ЗАДАНИЕ A -> Как, согласно отрывку об античной культуре, движется человечество?
ЗАДАНИЕ B -> Повторите из отрывка об античной культуре фрагмент, начиная со слов «Человечество непрерывно движется» и далее вплоть до слов «и XIX веков.».
ЗАДАНИЕ C -> Напишите продолжение отрывка об античной культуре, начиная после его последнего предложения.

ИСХОДНЫЙ ТЕКСТ ->
«Исчезнувшее в действительности живет в сознании», просвещеннейшие страны древнего мира погружены в мрак невежества и варварства, а страна древних скифов, жертва непрестанных азиатских набегов, стала культурнейшей в мире и ярким светочем высших идей и идеалов для всего человечества. Крушение высокой культуры античных миров не должно повергать нас в уныние, ибо все лучшее, что создали нации, сошедшие со сцены мировой истории, жадно воспринимается и бережно хранится сменившими их молодыми нациями, полными творческих сил и новых возможностей.
Человечество непрерывно движется не по кругу, а по спирали. Развитие его есть движение только вперед, без возврата назад. Круг никогда не замыкается, а захватывает все шире и все больше. Древние Эллада, Рим, Египет погибли для себя, но сохранились для человечества. Их свет погас на ближнем и среднем Востоке, но зато зажег яркий свет во всей Западной Европе. Этот свет не только дал жизнь блестящим творческим силам бессмертной эпохи Возрождения, но непрестанно лил свои живоносные лучи народам Европы в течение XVII, XVIII и XIX веков.

ДАННЫЕ ->
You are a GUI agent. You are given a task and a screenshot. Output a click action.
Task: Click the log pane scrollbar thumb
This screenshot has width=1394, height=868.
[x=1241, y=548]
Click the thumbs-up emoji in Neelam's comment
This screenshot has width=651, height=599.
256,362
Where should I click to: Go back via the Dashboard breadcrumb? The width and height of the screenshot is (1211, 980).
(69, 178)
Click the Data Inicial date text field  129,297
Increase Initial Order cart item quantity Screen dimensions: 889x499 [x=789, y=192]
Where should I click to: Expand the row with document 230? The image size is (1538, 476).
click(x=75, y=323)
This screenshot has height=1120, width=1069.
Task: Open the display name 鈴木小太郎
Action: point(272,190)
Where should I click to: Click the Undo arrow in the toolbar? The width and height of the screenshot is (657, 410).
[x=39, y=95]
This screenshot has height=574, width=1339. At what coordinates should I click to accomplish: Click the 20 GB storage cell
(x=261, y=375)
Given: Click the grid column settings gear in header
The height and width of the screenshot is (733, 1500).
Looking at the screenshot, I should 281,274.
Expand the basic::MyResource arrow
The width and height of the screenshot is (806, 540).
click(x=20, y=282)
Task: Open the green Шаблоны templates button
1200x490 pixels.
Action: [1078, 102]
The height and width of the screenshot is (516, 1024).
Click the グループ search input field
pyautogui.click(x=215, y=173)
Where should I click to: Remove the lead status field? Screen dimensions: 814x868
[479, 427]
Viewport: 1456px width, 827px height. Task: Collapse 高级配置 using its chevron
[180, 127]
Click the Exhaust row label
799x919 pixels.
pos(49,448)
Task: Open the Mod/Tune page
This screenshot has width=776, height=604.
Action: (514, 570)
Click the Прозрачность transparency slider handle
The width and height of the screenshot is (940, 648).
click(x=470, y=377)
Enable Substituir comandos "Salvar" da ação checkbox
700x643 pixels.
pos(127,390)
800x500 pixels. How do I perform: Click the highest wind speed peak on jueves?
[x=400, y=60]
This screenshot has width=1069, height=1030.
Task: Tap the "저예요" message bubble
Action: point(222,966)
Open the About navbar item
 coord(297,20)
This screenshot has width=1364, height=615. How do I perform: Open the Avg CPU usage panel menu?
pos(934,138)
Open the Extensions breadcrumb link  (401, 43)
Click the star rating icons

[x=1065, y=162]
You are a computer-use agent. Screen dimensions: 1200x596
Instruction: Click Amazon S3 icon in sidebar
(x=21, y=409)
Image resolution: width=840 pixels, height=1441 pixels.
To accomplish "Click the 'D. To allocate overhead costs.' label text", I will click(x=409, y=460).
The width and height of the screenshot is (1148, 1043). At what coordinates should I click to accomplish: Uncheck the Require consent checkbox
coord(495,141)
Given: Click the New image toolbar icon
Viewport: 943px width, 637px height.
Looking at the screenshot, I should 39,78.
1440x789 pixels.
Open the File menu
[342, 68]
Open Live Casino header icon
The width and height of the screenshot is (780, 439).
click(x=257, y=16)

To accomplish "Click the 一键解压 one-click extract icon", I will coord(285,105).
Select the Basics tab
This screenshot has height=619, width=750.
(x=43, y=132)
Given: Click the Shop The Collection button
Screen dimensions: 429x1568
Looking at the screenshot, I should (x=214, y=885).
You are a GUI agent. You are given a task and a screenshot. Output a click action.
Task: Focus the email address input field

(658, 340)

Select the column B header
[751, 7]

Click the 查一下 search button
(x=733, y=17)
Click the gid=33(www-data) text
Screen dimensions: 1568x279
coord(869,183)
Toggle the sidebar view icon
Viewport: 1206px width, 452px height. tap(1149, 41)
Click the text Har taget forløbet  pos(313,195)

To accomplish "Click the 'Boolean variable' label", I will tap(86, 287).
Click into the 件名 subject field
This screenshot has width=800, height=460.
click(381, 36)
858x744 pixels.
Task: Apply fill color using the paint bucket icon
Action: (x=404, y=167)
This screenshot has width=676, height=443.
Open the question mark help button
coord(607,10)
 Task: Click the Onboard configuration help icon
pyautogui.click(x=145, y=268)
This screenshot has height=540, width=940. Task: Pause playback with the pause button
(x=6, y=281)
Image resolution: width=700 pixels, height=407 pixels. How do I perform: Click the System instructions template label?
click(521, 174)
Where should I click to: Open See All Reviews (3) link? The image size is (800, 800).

ОТВЕТ A -> Не по кругу, а по спирали.

ОТВЕТ B ->
Человечество непрерывно движется не по кругу, а по спирали. Развитие его есть движение только вперед, без возврата назад. Круг никогда не замыкается, а захватывает все шире и все больше. Древние Эллада, Рим, Египет погибли для себя, но сохранились для человечества. Их свет погас на ближнем и среднем Востоке, но зато зажег яркий свет во всей Западной Европе. Этот свет не только дал жизнь блестящим творческим силам бессмертной эпохи Возрождения, но непрестанно лил свои живоносные лучи народам Европы в течение XVII, XVIII и XIX веков.

ОТВЕТ C ->
А теперь великий русский народ, закаленный суровой борьбой в прошедших веках, не только сумел отряхнуть с себя физические и духовные оковы, но, впитавши все лучшее, что дали культура и опыт других народов за два тысячелетия, смог подарить миру идеи и пример идеального общественного устройства. Идя во главе всех наций мира, будучи родником животворящих идей и неслыханного процветания, духовного и материального, наша страна, обогатившись лучшим наследием прошедших веков, бережно хранит и развивает также опыт античной культуры. Дух человеческий сохраняется в лучших своих проявлениях. Идеи вечны и не умирают, меняется лишь форма их.
«Только невежды и дикие натуры, чуждые божественной поэзии, могут думать, что „Илиада", „Одиссея" и греческие лирики и трагики уже не существуют для нас, не могут услаждать нашего эстетического чувства, — писал Белинский больше 100 лет назад (1841). — Эти жалкие крикуны, которые во всем видят одну внешность, и срывают одни верхушки, не проникая в таинственное святилище животворной идеи, эти сухие резонеры опираются на изменчивость форм и условий жизни. Но искусство – не ремесло, и в создаваемые им формы оно улавливает идеи, которые остаются вечно юными и живыми».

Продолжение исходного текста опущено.